| Entities | |
| Topics and Issues | Data Security (4) |
In August 2022, the CFPB issued a press release and circular on data security. The Bureau announced that it has “confirmed in a circular published today that financial companies may violate federal consumer financial protection law when they fail to safeguard consumer data. The circular provides guidance to consumer protection enforcers, including examples of when firms can be held liable for lax data security protocols.” The official document is Consumer Financial Protection Circular 2022-04 where the Bureau answers the question “Can entities violate the prohibition on unfair acts or practices in the Consumer Financial Protection Act (CFPA) when they have insufficient data protection or information security?” Here, naturally, the Bureau said yes. “In addition to other federal laws governing data security for financial institutions, including the Safeguards Rules issued under the Gramm-Leach-Bliley Act (GLBA), “covered persons” and “service providers” must comply with the prohibition on unfair acts or practices in the CFPA. Inadequate security for the sensitive consumer information collected, processed, maintained, or stored by the company can constitute an unfair practice in violation of 12 U.S.C. 5536(a)(1)(B). While these requirements often overlap, they are not coextensive.”
Out of all the breaches that the Bureau could have highlighted in its press release, it highlighted just one — Equifax. The release noted that “[p]ast data security incidents, including the 2017 Equifax data breach, have led to the harvesting of the sensitive personal data of hundreds of millions of Americans. In some cases, these incidents violated the Consumer Financial Protection Act, in addition to other laws. For example, in 2019, the CFPB charged Equifax with violating the Consumer Financial Protection Act to address misconduct related to data security.”
As noted by the press release, the circular
also provides examples of widely implemented data security practices. The circular does not suggest that particular security practices are specifically required under the Consumer Financial Protection Act. However, the circular notes some examples where the failure to implement the following data security measures might increase the risk that a firm’s conduct triggers liability under the Consumer Financial Protection Act, including:
-
- Multi-factor Authentication: Multi-factor authentication greatly increases the level of difficulty for adversaries to compromise enterprise user accounts, and thus gain access to sensitive customer data. Multi-factor authentication can protect against credential phishing, such as those using the Web Authentication standard supported by web browsers.
- Adequate Password Management: Unauthorized use of passwords is a common data security issue, as is the use of default enterprise logins or passwords. Username and password combinations can be sold on the dark web or posted for free on the internet, creating risk of future breaches. For firms that are still using passwords, password management policies and practices allow for ways to monitor for breaches at other entities where employees may be re-using logins and passwords.

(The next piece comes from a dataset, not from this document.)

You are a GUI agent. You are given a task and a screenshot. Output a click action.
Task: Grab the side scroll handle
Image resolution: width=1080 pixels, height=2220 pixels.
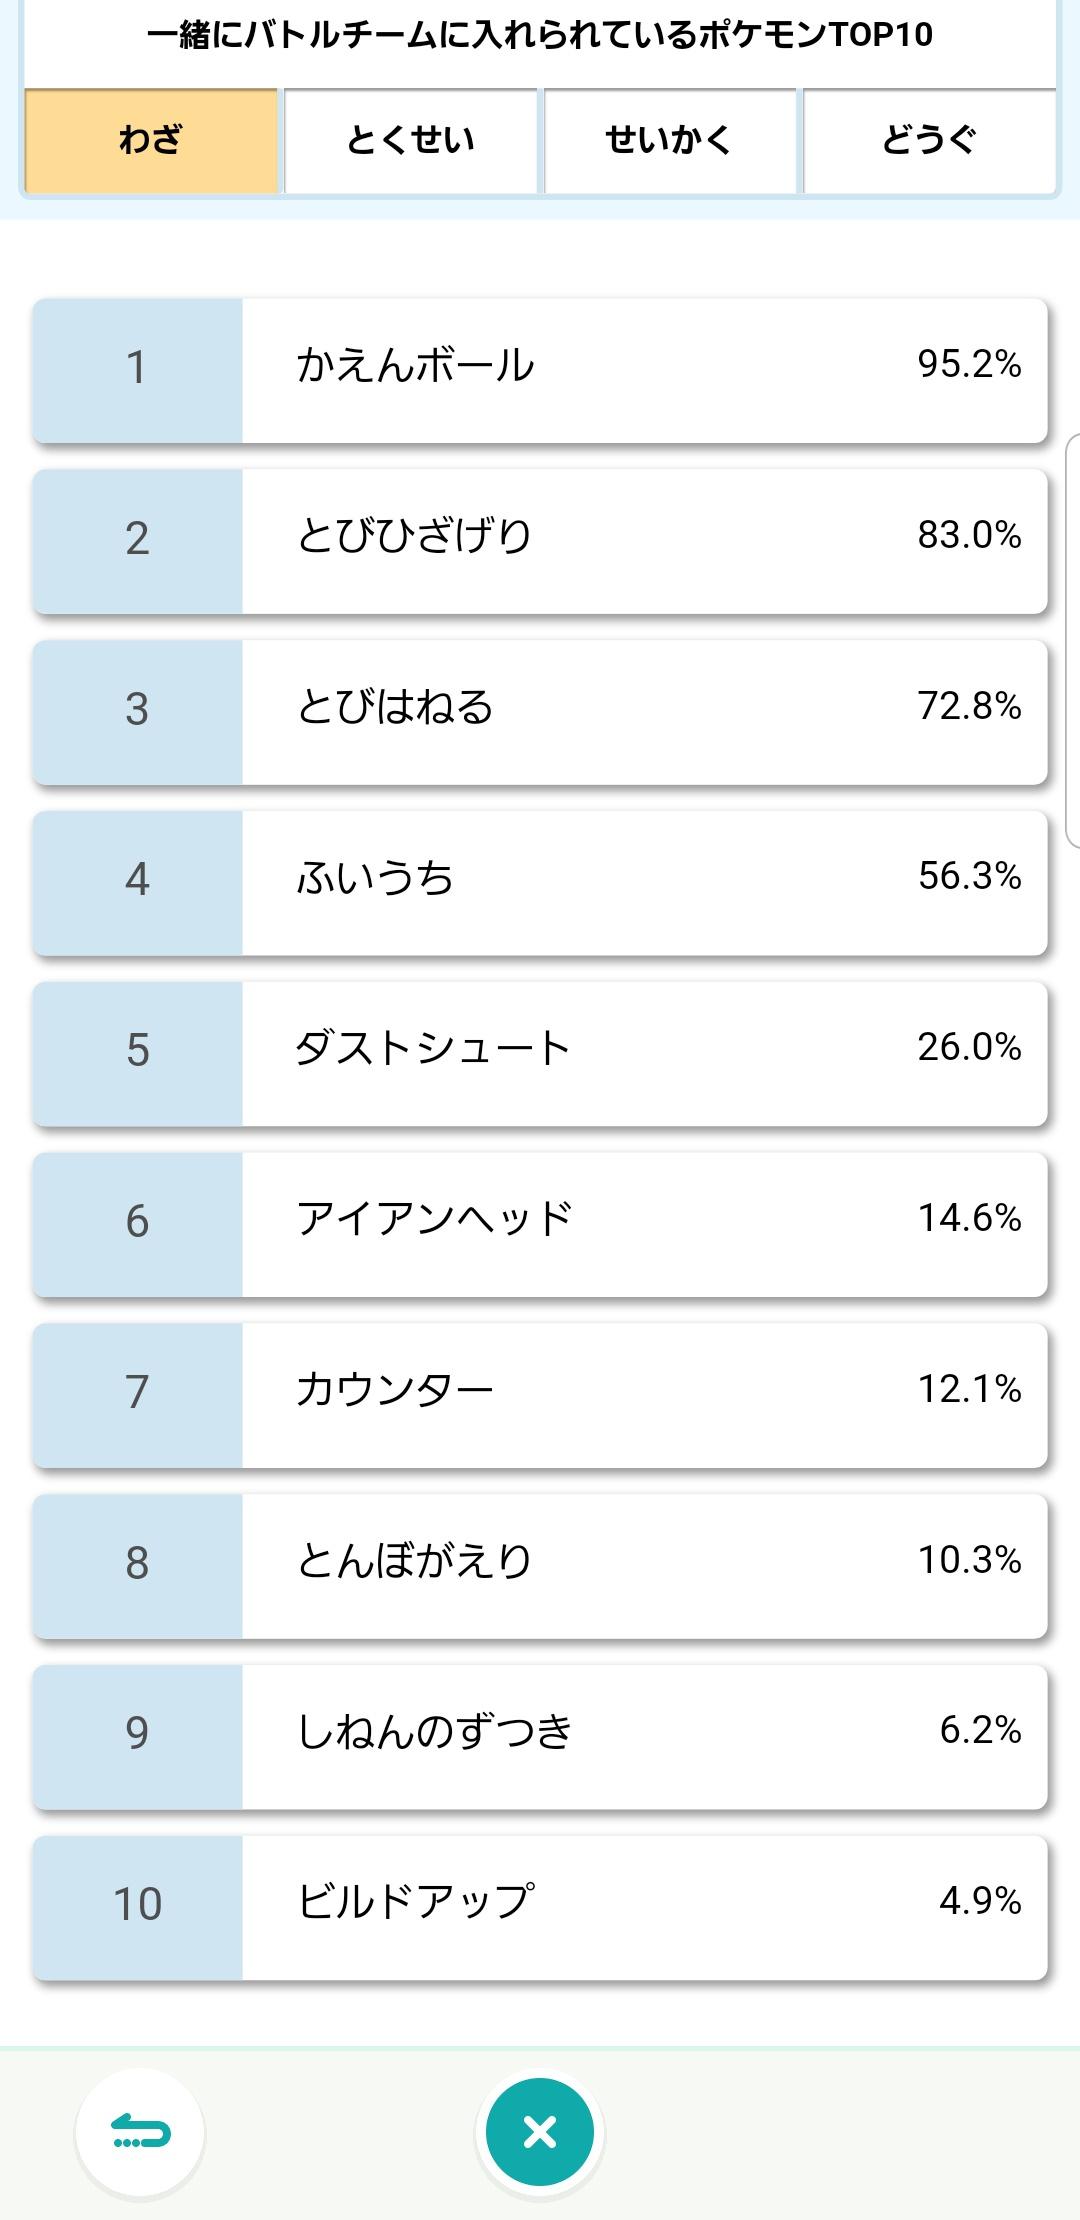coord(1074,640)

- Timely Software Updates: Software vendors and creators, including open-source software libraries and projects, often send out patches and other updates to address continuously emerging threats. Upon announcement of these updates to address vulnerabilities, hackers immediately become aware that firms using older versions of software are potential targets to exploit. Protocols to immediately update software and address vulnerabilities once they become publicly known can reduce vulnerabilities.
A CFPB circular is a document that is
issued to all parties with authority to enforce federal consumer financial law. [While the CFPB] is the principal federal regulator responsible for administering federal consumer financial law…these laws are also enforced by state attorneys general and state regulators…and [federal] prudential regulators…In addition, some of these laws provide for private enforcement.
[CFPB] Circulars are intended to promote consistency in approach across the various enforcement agencies and parties, pursuant to the CFPB’s statutory objective to ensure federal consumer financial law is enforced consistently [and they] are also intended to provide transparency to partner agencies regarding the CFPB’s intended approach when cooperating in enforcement actions[, for example, in] consultation with CFPB by state attorneys general and regulators[, and] joint investigatory work between CFPB and other agencies…
[CFPB] Circulars are general statements of policy under the Administrative Procedure Act…They provide background information about applicable law, articulate considerations relevant to the Bureau’s exercise of its authorities, and, in the interest of maintaining consistency, advise other parties with authority to enforce federal consumer financial law. They do not restrict the Bureau’s exercise of its authorities, impose any legal requirements on external parties, or create or confer any rights on external parties that could be enforceable in any administrative or civil proceeding. The CFPB Director is instructing CFPB staff as described herein, and the CFPB will then make final decisions on individual matters based on an assessment of the factual record, applicable law, and factors relevant to prosecutorial discretion.